===== Task data
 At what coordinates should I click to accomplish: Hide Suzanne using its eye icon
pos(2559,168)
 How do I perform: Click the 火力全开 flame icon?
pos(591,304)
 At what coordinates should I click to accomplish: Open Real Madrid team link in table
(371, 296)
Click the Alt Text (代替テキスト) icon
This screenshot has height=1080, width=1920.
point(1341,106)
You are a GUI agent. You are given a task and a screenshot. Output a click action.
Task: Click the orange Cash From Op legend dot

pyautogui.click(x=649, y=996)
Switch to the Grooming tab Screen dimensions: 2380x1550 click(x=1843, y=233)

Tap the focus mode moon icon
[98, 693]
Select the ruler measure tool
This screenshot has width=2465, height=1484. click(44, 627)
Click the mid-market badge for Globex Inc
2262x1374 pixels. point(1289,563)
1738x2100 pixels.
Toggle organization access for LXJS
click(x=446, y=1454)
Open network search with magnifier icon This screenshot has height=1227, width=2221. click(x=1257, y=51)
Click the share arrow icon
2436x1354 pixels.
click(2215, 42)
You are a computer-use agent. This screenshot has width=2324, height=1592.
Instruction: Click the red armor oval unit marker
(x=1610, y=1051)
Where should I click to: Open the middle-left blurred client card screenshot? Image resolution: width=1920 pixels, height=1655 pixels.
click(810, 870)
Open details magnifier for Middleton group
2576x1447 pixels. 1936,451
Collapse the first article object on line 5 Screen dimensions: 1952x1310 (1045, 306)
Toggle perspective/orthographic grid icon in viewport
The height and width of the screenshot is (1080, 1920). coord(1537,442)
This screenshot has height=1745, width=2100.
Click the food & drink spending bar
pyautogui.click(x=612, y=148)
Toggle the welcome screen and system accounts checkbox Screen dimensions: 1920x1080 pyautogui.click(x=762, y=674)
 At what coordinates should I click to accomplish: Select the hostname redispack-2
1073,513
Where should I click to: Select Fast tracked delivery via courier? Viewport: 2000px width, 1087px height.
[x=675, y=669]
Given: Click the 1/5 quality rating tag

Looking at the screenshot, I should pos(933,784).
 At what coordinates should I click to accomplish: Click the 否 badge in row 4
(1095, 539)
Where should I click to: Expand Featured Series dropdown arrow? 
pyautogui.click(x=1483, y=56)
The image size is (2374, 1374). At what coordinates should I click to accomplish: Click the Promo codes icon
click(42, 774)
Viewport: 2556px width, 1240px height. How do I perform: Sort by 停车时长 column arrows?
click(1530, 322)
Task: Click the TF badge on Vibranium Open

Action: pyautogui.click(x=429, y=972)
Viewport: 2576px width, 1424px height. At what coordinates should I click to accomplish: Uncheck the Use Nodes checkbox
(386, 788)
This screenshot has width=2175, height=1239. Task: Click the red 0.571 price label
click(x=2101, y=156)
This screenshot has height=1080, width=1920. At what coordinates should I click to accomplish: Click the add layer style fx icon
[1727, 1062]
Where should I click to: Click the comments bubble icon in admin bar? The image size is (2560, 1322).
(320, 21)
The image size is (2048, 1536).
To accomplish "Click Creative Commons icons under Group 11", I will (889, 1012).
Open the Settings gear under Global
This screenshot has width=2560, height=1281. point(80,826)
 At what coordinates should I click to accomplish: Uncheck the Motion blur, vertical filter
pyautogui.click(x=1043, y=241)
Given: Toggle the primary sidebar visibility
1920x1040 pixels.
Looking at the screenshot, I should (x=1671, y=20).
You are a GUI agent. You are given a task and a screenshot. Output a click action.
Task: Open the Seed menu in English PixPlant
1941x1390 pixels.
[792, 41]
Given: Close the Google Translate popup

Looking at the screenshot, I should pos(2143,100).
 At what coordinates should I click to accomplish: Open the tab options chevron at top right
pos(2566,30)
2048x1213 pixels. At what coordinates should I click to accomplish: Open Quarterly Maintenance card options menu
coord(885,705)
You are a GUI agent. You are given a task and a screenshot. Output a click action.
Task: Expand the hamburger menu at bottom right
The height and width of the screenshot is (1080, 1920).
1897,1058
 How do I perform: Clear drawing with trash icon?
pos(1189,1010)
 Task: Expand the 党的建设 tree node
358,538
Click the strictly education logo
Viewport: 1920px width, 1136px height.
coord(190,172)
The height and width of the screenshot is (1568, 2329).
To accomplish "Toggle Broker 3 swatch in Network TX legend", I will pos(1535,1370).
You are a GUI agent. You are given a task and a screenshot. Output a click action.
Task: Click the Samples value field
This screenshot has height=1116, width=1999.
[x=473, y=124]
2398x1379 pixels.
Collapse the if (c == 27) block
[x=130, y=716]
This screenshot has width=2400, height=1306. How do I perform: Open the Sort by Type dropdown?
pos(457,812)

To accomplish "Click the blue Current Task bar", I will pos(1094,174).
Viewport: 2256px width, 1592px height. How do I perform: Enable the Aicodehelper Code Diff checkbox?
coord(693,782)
==========
Directions for this task ->
When a line above contains the string "will", copy that line.

Solution ->
To accomplish "Click Creative Commons icons under Group 11", I will (889, 1012).
To accomplish "Toggle Broker 3 swatch in Network TX legend", I will pos(1535,1370).
To accomplish "Click the blue Current Task bar", I will pos(1094,174).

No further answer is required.